_DIRECTIONS_
Each line at or after the one containing "You are a computer-use" should be transcribed exactly, up to and including the final line of the data.

(ENTRIES PROVIDED)

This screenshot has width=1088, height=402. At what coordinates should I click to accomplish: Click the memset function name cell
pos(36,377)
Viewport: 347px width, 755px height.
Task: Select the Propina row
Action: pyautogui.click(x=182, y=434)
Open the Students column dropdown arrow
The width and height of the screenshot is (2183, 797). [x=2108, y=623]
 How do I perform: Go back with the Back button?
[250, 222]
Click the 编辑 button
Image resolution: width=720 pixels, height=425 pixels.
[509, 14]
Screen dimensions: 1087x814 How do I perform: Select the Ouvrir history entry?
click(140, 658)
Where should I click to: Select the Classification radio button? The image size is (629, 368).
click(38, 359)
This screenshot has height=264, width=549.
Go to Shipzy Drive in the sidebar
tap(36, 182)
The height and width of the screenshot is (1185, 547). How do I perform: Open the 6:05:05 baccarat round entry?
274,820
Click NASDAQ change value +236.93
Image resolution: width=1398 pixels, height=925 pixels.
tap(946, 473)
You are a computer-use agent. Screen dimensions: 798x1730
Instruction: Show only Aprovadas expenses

(End ENTRIES PROVIDED)

_ANSWER BOX_
You are a computer-use agent. Screen dimensions: 798x1730
Instruction: Show only Aprovadas expenses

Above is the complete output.